Given the uncertainty of the above technologies, it is prudent to assume – or at least to base the analysis on the assumption – that we want to run nuclear at a high capacity factor, and avoid building more capacity than is required.
Nuclear and gas solutions
The clear implication of the above analysis is that there’s a major incompatibility between the concept of an all-nuclear grid and the ability to supply the more extreme ends of the probability distribution for demand. However, the effects of this are not as severe as might immediately be assumed; carbon output is not particularly time-sensitive in that our key parameter is annual output, and hence short periods of what might appear to be high levels of fossil fuel output have little effect.
Taking the weather related demand model from the last 20 years of temperature records allows us to plot nuclear and gas plant utilisation on a daily basis, and to tabulate this into a capacity model.
Figure 2 – A nuclear capacity model. At low levels of nuclear penetration, the reactors work at their maximum available capacity (refuelling would result in extra gas being used). Only after about 50GW of capacity, does nuclear supply start to be curtailed (in the summer). An “available” capacity of 85GW nuclear would supply 97% of the electricity, and requires about 35GW of thermal power (gas, diesel, biofuel or hydrogen) capacity to supply the remaining 3%.
Figure 2 above shows this effect. With a nuclear capacity of 80 – 85GW average carbon intensity is of the order of 25-30g/kWh – well below the 50g/kWh threshold regarded as a “stretch target” by the Climate Change Committee.
Note that we’ve not attempted to model any effect from short term interventions available from the use of pumped storage, other than intra-day demand levelling. We anticipate a significant amount of pumped storage being available “on system” as it will have been key to a transition to a low carbon grid at current demand levels, before demand management becomes fully developed and delivers the diurnal stability which we have identified for this 2050 scenario.
We’re therefore led to the following preferred scenario:
Table 1 – A summary of the 2050 Nuclear supply scenario.
This compares with emissions from the energy supply sector of 153 Mt in 2014, which excludes emissions from nuclear, wind and solar. The carbon intensity of these sources is taken from the IPCC mid-range estimates (and is of course highly contentious).
The 85GW of nuclear capacity is the targeted winter availability. In effect this means having an additional 2GW of capacity to account for unscheduled down time in the winter (based on current US nuclear power plants “ forced outage rate” of between 1.1% and 3%.
The gas usage could be replaced by bio fuels if available. At the “tail –end” of the supply model, we could use diesel generators. These might not be used at all in a typical year, only coming into use in extreme circumstances – funded by a standby capacity payment. In this case, their high emissions do not materially impact CO2 emissions.

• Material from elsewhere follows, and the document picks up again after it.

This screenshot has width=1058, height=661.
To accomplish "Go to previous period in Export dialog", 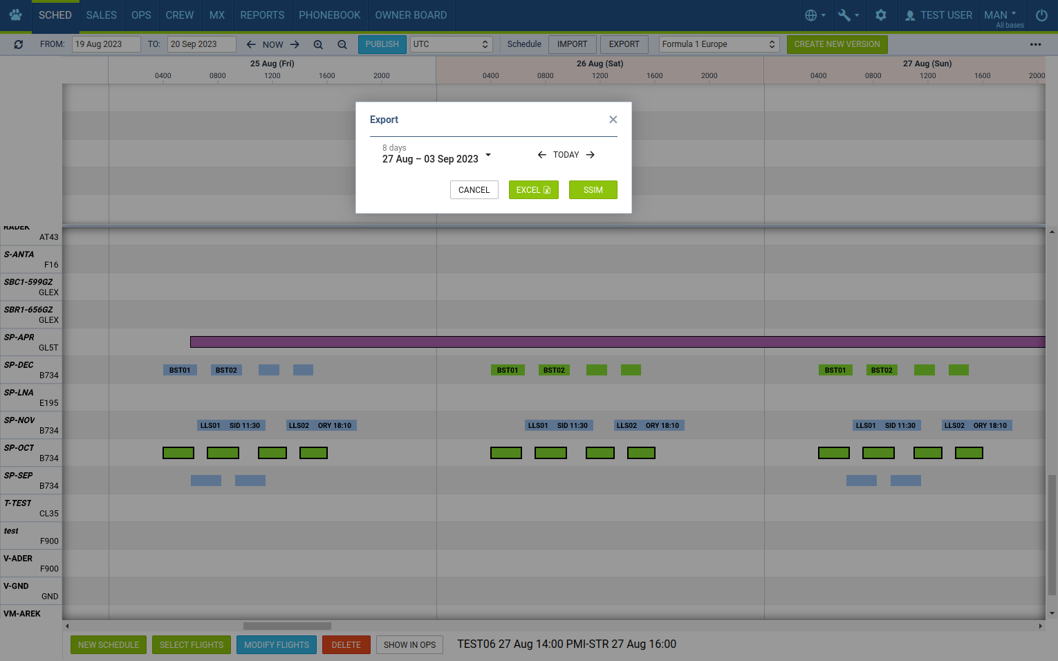I will [541, 155].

It should also be noted that the current Government / National Grid strategy expects a requirement of approximately 37GW of gas capacity by 2030. This would then fulfil the “peaking” capacity requirement for 2050.
Utilisations and maintenance
The next question we must consider is the sustainability of this level of supply against demand over the year – especially given that for a considerable proportion of the year demand is below that 85 GW.
In fact, the apparent mismatch is not problematic. A large proportion of demand will be fulfilled by Pressurised and Boiling Water Reactors – even if other technologies come on stream in the 2030s. These reactors do not “on-load refuel”; that is, they are periodically taken off supply, depressurised and a substantial proportion of the fuel load removed and exchanged (it’s also usual to “shuffle” the fuel that remains to optimise fuel utilisation). This would typically involve a 4-6 week shutdown occurring every 15-18 months, although there are technical options available to extend this to 18-24 month intervals. It is also usual to utilise these outages for overhaul and maintenance on those parts of the plant which are not accessible during normal operations. It leaves the majority of the world’s LWR fleet operating at a NET capacity factor of around 85-90%, including the effects of forced outage (see above).
The timing of these outages is, of course to a very large degree discretionary, and hence can be managed across a fleet to follow a demand profile. In principle, it should be possible to schedule outages in the summer. Figures 4.2 and 4.3 show the capacity utilisation of the nuclear and gas fleets. Through June to September, capacity utilisation averages around 75% and rarely goes above 80%. Therefore 20% of the fleet can be taken offline during those 4 months.
The end result is that an 85GW fleet largely made up of LWRs would, in fact, be operating close to its optimum, provided that the refuelling outages were aligned with the period of low demand.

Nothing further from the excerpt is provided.